[What the task asks]: Copy every entry exactly as it reads and exclude whatever pictures appear.

** Given information follows **

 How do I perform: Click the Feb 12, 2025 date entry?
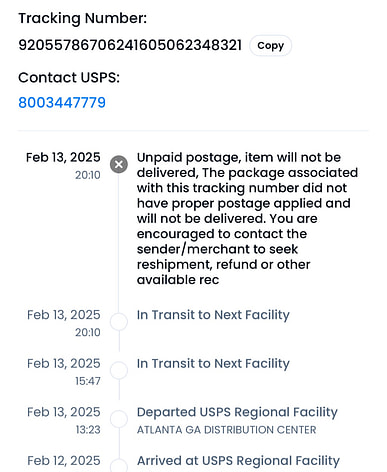tap(64, 461)
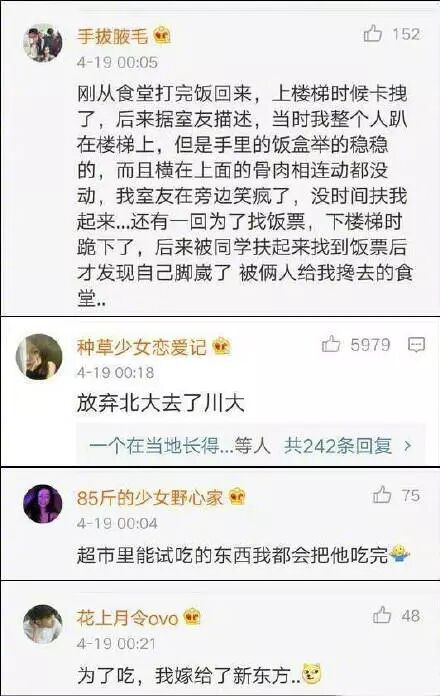Tap the crown badge beside 花上月令ovo
This screenshot has height=696, width=440.
point(192,617)
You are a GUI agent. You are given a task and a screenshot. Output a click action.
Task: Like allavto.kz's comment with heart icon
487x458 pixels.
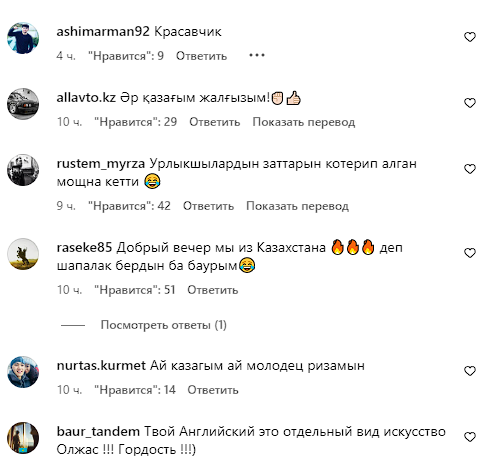click(x=470, y=103)
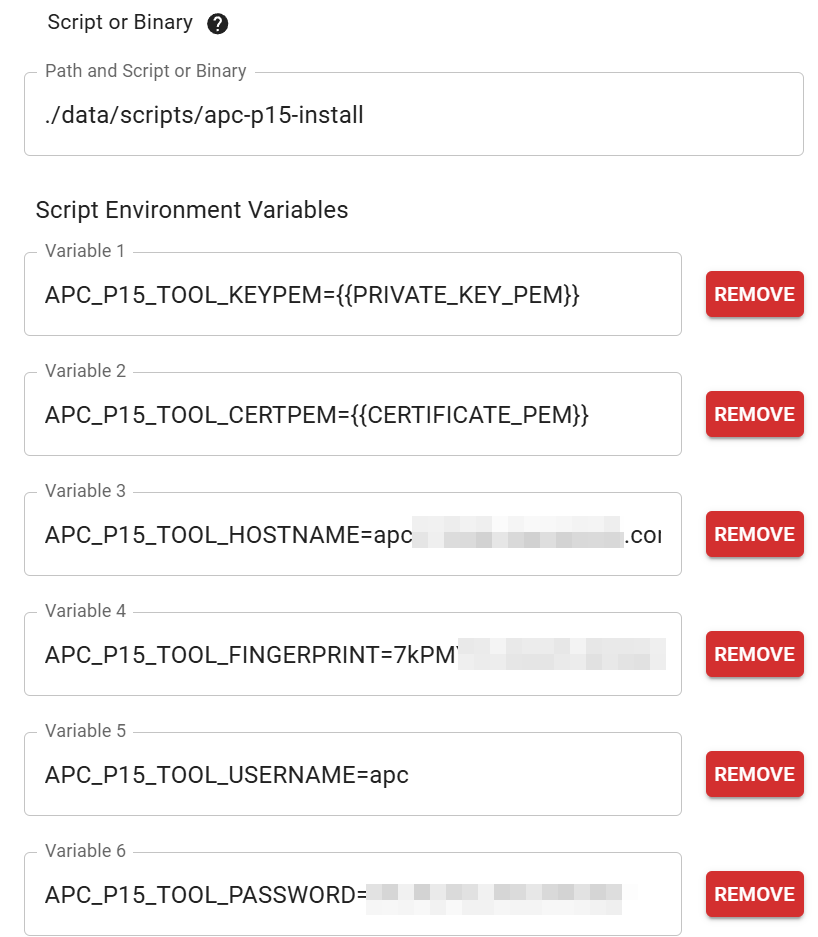This screenshot has width=818, height=937.
Task: Click the REMOVE button beside Variable 1
Action: click(x=754, y=294)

** End of Given information **

[Solution]:
 How do I perform: Click the Feb 12, 2025 date entry?
tap(64, 461)
Tap the crown badge beside 花上月令ovo
This screenshot has height=696, width=440.
point(192,617)
You are a GUI agent. You are given a task and a screenshot. Output a click action.
Task: Like allavto.kz's comment with heart icon
487x458 pixels.
click(x=470, y=103)
This screenshot has width=818, height=937.
Task: Click the REMOVE button beside Variable 1
Action: click(x=754, y=294)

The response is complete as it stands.